# Task data
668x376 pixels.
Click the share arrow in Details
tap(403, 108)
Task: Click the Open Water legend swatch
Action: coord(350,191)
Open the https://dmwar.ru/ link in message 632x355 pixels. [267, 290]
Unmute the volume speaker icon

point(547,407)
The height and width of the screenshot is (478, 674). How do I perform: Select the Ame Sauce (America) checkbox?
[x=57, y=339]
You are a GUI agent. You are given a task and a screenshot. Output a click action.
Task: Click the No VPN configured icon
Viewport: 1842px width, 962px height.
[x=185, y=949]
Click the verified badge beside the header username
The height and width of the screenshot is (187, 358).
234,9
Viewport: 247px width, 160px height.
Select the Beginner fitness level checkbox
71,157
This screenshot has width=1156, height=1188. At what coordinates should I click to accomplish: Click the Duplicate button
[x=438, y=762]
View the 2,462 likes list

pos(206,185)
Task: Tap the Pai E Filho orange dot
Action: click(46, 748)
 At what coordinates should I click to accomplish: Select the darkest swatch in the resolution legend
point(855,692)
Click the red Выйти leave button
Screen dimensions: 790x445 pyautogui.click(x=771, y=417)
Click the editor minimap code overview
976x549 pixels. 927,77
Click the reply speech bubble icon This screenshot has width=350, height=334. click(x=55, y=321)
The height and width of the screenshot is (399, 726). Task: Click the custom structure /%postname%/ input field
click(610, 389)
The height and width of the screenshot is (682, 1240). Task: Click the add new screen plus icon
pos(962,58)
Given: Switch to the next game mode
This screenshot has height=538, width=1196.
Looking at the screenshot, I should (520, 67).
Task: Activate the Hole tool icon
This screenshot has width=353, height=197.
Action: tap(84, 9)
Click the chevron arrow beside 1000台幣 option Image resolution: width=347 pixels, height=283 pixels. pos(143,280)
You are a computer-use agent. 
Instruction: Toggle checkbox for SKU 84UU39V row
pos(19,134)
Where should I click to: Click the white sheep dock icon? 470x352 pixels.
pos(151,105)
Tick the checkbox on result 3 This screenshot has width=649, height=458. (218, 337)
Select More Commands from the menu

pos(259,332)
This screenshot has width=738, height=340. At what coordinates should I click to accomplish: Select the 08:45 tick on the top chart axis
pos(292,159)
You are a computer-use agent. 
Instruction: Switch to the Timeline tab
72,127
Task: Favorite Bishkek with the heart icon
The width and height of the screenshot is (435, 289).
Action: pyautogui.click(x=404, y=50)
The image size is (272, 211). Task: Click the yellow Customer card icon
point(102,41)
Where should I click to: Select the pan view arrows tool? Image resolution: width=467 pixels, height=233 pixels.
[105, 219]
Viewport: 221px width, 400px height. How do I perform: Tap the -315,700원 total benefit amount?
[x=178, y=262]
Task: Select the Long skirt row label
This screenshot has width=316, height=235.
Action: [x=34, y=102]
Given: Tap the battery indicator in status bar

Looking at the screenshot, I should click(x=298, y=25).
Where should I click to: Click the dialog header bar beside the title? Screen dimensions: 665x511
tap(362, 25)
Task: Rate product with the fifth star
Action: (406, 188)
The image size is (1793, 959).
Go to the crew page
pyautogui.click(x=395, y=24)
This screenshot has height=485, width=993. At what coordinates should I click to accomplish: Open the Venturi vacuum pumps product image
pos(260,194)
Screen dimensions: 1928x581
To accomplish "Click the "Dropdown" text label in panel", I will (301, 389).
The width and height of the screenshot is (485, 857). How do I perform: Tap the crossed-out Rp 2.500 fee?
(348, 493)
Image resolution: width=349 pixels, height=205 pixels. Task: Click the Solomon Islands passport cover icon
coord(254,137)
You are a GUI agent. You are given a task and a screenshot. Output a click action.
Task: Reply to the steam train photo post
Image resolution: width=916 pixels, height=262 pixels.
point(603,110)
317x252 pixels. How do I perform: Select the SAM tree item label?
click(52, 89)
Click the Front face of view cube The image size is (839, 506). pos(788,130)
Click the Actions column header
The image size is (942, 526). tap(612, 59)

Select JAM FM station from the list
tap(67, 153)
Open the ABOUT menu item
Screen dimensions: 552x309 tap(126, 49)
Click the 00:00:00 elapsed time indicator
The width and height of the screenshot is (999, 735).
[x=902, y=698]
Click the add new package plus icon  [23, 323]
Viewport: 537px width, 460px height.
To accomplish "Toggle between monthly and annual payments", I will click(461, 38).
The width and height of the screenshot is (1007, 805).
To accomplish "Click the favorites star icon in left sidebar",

# What is needed
What you write must be identical to the material above.

# Your solution
668x376 pixels.
Click the share arrow in Details
tap(403, 108)
Task: Click the Open Water legend swatch
Action: coord(350,191)
Open the https://dmwar.ru/ link in message 632x355 pixels. [267, 290]
Unmute the volume speaker icon

point(547,407)
The height and width of the screenshot is (478, 674). How do I perform: Select the Ame Sauce (America) checkbox?
[x=57, y=339]
You are a GUI agent. You are given a task and a screenshot. Output a click action.
Task: Click the No VPN configured icon
Viewport: 1842px width, 962px height.
[x=185, y=949]
Click the verified badge beside the header username
The height and width of the screenshot is (187, 358).
234,9
Viewport: 247px width, 160px height.
Select the Beginner fitness level checkbox
71,157
This screenshot has width=1156, height=1188. At what coordinates should I click to accomplish: Click the Duplicate button
[x=438, y=762]
View the 2,462 likes list

pos(206,185)
Task: Tap the Pai E Filho orange dot
Action: click(46, 748)
 At what coordinates should I click to accomplish: Select the darkest swatch in the resolution legend
point(855,692)
Click the red Выйти leave button
Screen dimensions: 790x445 pyautogui.click(x=771, y=417)
Click the editor minimap code overview
976x549 pixels. 927,77
Click the reply speech bubble icon This screenshot has width=350, height=334. click(x=55, y=321)
The height and width of the screenshot is (399, 726). Task: Click the custom structure /%postname%/ input field
click(610, 389)
The height and width of the screenshot is (682, 1240). Task: Click the add new screen plus icon
pos(962,58)
Given: Switch to the next game mode
This screenshot has height=538, width=1196.
Looking at the screenshot, I should (520, 67).
Task: Activate the Hole tool icon
This screenshot has width=353, height=197.
Action: tap(84, 9)
Click the chevron arrow beside 1000台幣 option Image resolution: width=347 pixels, height=283 pixels. pos(143,280)
You are a computer-use agent. 
Instruction: Toggle checkbox for SKU 84UU39V row
pos(19,134)
Where should I click to: Click the white sheep dock icon? 470x352 pixels.
pos(151,105)
Tick the checkbox on result 3 This screenshot has width=649, height=458. (218, 337)
Select More Commands from the menu

pos(259,332)
This screenshot has width=738, height=340. At what coordinates should I click to accomplish: Select the 08:45 tick on the top chart axis
pos(292,159)
You are a computer-use agent. 
Instruction: Switch to the Timeline tab
72,127
Task: Favorite Bishkek with the heart icon
The width and height of the screenshot is (435, 289).
Action: pyautogui.click(x=404, y=50)
The image size is (272, 211). Task: Click the yellow Customer card icon
point(102,41)
Where should I click to: Select the pan view arrows tool? Image resolution: width=467 pixels, height=233 pixels.
[105, 219]
Viewport: 221px width, 400px height. How do I perform: Tap the -315,700원 total benefit amount?
[x=178, y=262]
Task: Select the Long skirt row label
This screenshot has width=316, height=235.
Action: [x=34, y=102]
Given: Tap the battery indicator in status bar

Looking at the screenshot, I should click(x=298, y=25).
Where should I click to: Click the dialog header bar beside the title? Screen dimensions: 665x511
tap(362, 25)
Task: Rate product with the fifth star
Action: (406, 188)
The image size is (1793, 959).
Go to the crew page
pyautogui.click(x=395, y=24)
This screenshot has height=485, width=993. At what coordinates should I click to accomplish: Open the Venturi vacuum pumps product image
pos(260,194)
Screen dimensions: 1928x581
To accomplish "Click the "Dropdown" text label in panel", I will (301, 389).
The width and height of the screenshot is (485, 857). How do I perform: Tap the crossed-out Rp 2.500 fee?
(348, 493)
Image resolution: width=349 pixels, height=205 pixels. Task: Click the Solomon Islands passport cover icon
coord(254,137)
You are a GUI agent. You are given a task and a screenshot. Output a click action.
Task: Reply to the steam train photo post
Image resolution: width=916 pixels, height=262 pixels.
point(603,110)
317x252 pixels. How do I perform: Select the SAM tree item label?
click(52, 89)
Click the Front face of view cube The image size is (839, 506). pos(788,130)
Click the Actions column header
The image size is (942, 526). tap(612, 59)

Select JAM FM station from the list
tap(67, 153)
Open the ABOUT menu item
Screen dimensions: 552x309 tap(126, 49)
Click the 00:00:00 elapsed time indicator
The width and height of the screenshot is (999, 735).
[x=902, y=698]
Click the add new package plus icon  [23, 323]
Viewport: 537px width, 460px height.
To accomplish "Toggle between monthly and annual payments", I will click(461, 38).
The width and height of the screenshot is (1007, 805).
To accomplish "Click the favorites star icon in left sidebar",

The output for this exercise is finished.